• [EXCERPTED PASSAGE]:
Competition from Microsoft
Q: How do you innovate on the cloud side?
A: AIR, for example, is a combination of client processing and cloud. It is a way to deploy a Web application that runs on your local computer, but it integrates multiple services in a unified fashion. Right now inside browsers a Web application can really only talk back to the domain they came from. So it’s hard for a client side application on the Web today to actually integrate multiple services. You have to do that on the cloud side right now. And so what we’re doing is we’re providing access to cloud services from multiple vendors in one application on the client. So we’re able to enable direct access to multiple cloud services that might not be aware of each other.
Then we’re providing some hosted services ourselves. Like Share, which enables collaboration across documents; Connect, which is real-time audio/video collaboration; and Photoshop.com, which enables people to not only share photos but edit them.
The third thing is about social computing. The Internet has connected us all and that is changing how we do most things. So it’s no longer a solo experience. You are actually present with other people while you’re using applications. And you want to be able to do things like tag the applications, you want to benefit from the group knowledge, you want to be able to rate things, you want to communicate with people while you’re using those applications. So that social aspect of computing is a big change. And if applications don’t embrace that social aspect then you’re going to start to feel left out.
So those are the three things we’ll be talking about in depth at Max. Each of these is on the same scale as the introduction of the graphical user interface in the ’80s, but they’re all happening at the same time. So I think this is a highly disruptive time in the software space.
Q: Are you looking at other hosted services?
A: Yes. Across all the ways that we make software, we’re looking at what makes sense to deliver on the client side and what makes sense to deliver as a hosted service. If you look at Acrobat.com and Photoshop.com, which are two of our largest brands, you’ll see how we moved them to hosted services, and you’ll see more of that from us. And we’re doing it in an iterative open way with the community.
Q: How’s the competition with Microsoft been? You guys have been going in sort of the same direction on a few things.
A: Well, I would characterize it more as we’ve been going in an innovative direction for a long time at Adobe in terms of enabling people to express themselves with tools, get great clients out across the Web and get great server side experiences. And what I see now is Microsoft starting to target each of those areas that we continue to innovate in and that we’ve been leading on for decades. But that is more of a following position than an innovative position. If you look at Silverlight versus Flash, for example, we’ve been deploying Flash on the Web for a decade to great success. There is no other technology that’s as widely distributed as Flash today. And that’s only possible because it has provided a great benefit to people around the Web. The way Flash gets installed is it’s used on Web sites and people go to that Web page to see content and it says you need to have Flash Player to see this. That’s the dynamic. It’s a virtuous cycle. Getting that flywheel to spin is very difficult. So Flash is incredibly successful. And we haven’t seen any impact or lessening of Flash’s momentum so far. In fact, acceleration is what we’re seeing. Flash came from nowhere on video. By incorporating video in Flash Player across the Web, almost overnight we saw this incredible revolution and now over 90 percent of video streaming on the Web is actually in the Flash format.
But if you look at AIR, Microsoft has no solution in that space right now. While it’s competing with Flash via Silverlight, there is no competition for AIR right now from Microsoft. Except maybe from Windows, but that’s an operating system. And AIR runs across operating systems. So that’s kind of missing the point to say a particular OS is competing with AIR.

• [INFORMATION GIVEN]:
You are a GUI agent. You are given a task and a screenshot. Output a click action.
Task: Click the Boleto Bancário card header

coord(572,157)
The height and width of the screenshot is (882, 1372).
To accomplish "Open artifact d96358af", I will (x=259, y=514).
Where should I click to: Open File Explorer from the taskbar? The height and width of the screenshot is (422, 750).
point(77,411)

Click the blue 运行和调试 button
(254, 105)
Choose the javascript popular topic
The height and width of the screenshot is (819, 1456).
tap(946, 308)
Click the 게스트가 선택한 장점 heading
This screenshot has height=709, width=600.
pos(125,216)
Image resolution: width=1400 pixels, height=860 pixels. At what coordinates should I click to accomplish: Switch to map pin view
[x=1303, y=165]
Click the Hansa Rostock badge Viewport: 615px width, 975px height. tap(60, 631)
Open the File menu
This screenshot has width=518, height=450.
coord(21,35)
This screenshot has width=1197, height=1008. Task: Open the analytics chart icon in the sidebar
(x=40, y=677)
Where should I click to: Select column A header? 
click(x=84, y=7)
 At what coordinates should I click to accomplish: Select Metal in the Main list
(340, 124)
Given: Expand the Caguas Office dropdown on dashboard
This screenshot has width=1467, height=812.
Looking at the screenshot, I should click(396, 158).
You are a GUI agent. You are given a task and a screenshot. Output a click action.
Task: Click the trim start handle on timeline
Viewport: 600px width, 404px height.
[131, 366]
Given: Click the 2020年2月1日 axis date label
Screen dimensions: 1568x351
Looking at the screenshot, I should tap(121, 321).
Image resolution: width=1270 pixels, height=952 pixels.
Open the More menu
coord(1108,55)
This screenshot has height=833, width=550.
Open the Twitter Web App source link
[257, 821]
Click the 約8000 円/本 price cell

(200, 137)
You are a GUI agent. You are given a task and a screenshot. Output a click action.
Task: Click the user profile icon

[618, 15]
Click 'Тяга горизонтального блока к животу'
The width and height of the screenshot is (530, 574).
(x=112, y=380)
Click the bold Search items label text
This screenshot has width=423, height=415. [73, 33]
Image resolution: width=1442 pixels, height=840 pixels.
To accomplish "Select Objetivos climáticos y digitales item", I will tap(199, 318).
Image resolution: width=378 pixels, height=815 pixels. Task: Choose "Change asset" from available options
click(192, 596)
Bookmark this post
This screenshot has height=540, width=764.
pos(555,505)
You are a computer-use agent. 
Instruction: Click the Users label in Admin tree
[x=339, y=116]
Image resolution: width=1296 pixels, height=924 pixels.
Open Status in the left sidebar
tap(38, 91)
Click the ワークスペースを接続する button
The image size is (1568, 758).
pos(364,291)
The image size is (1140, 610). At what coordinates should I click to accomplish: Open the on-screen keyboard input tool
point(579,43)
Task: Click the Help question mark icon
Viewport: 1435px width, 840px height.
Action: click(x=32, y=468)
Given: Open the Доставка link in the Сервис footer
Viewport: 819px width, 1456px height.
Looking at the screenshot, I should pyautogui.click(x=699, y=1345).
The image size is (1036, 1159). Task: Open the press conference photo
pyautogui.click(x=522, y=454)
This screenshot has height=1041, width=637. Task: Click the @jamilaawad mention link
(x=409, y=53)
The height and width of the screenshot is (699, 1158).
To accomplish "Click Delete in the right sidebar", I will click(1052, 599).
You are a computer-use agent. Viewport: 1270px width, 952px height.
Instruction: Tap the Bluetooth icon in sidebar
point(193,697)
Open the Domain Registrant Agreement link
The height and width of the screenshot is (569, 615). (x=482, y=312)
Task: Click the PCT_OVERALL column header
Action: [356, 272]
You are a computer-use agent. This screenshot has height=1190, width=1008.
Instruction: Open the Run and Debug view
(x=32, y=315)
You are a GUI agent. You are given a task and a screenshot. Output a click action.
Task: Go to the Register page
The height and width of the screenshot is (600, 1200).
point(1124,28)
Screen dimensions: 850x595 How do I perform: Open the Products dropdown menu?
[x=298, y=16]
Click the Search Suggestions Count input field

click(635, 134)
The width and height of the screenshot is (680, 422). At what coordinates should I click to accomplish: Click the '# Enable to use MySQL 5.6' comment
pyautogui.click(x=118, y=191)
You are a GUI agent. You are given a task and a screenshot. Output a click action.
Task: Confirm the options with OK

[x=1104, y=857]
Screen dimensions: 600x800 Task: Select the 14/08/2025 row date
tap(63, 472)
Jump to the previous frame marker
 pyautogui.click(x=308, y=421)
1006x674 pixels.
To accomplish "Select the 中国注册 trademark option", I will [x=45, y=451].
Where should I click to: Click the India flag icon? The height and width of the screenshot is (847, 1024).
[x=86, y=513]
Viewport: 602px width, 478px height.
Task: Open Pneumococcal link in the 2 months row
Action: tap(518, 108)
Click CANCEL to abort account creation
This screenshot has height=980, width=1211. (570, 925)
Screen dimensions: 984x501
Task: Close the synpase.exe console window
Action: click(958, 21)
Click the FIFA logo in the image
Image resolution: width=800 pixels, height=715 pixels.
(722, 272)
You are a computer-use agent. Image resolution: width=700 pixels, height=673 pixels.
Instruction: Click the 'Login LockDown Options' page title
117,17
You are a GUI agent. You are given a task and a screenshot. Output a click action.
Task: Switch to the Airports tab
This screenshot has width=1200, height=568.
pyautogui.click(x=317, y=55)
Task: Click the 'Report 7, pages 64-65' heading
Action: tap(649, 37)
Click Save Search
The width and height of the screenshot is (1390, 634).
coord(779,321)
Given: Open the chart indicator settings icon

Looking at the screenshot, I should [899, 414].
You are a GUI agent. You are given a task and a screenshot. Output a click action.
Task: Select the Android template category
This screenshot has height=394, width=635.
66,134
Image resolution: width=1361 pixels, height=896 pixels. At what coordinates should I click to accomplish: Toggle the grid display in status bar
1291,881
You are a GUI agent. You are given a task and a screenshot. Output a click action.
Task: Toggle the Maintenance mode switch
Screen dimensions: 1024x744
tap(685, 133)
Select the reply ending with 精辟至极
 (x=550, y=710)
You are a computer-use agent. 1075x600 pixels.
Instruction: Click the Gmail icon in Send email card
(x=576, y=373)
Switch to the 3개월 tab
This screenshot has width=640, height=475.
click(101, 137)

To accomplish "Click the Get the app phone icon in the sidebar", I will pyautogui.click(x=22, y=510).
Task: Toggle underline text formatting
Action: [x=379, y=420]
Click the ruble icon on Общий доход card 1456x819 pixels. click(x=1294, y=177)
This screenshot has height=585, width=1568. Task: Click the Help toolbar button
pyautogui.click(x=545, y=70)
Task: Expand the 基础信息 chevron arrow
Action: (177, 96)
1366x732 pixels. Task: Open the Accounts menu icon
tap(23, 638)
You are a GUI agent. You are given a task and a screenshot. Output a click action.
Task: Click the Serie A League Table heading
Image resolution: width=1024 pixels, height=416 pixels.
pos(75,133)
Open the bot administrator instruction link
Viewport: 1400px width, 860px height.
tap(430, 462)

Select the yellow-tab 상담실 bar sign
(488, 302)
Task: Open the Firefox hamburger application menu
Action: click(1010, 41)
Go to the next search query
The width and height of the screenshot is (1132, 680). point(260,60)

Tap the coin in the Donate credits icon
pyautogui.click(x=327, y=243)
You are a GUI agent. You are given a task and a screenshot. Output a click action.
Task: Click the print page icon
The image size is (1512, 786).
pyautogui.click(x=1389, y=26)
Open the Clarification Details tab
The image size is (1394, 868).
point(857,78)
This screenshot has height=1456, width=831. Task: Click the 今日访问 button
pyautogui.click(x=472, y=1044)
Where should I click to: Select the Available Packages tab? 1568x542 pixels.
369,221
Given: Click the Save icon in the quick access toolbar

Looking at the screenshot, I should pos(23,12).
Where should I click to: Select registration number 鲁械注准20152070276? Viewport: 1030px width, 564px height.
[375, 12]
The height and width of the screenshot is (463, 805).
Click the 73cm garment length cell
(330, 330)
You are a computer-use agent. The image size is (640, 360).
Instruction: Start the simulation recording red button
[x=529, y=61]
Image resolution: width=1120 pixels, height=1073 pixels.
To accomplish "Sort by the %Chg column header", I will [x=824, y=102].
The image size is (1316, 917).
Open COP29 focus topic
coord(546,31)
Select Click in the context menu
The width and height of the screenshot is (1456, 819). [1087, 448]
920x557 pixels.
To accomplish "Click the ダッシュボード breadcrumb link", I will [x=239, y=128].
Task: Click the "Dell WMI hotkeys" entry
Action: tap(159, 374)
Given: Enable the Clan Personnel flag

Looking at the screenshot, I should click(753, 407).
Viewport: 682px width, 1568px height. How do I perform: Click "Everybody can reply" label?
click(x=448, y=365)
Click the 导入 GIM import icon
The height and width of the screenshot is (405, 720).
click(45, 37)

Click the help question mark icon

• [EXERCISE TASKS]:
• a. Using the interview on Adobe and Microsoft above, state whether each statement agrees with it. Answer yes or no for each, and quote the words that decide it.
(i) Over 90 percent of video streaming on the Web is in the Flash format.
(ii) Microsoft currently offers a direct competitor to AIR.
(iii) Connect enables collaboration across documents.
• b. Recast the paragraph of the interview on Adobe and Microsoft that begins "The third thing is about social computing" as a bulleted list that keeps its main facts.
• c. List every hosted service that the interview on Adobe and Microsoft names as being offered by Adobe.

• [WORKED SOLUTIONS]:
• a.
(i) Yes: "now over 90 percent of video streaming on the Web is actually in the Flash format."
(ii) No: "Microsoft has no solution in that space right now."
(iii) No: "Connect, which is real-time audio/video collaboration"

• b.
- The third topic is social computing.
- The Internet has connected everyone and is changing how most things are done, so using applications is no longer a solo experience.
- People are present with others while using applications and want to tag applications, benefit from group knowledge, rate things, and communicate with people.
- This social aspect of computing is a big change. If applications do not embrace it, in the interview's words, "you're going to start to feel left out."

• c.
- Share
- Connect
- Photoshop.com
- Acrobat.com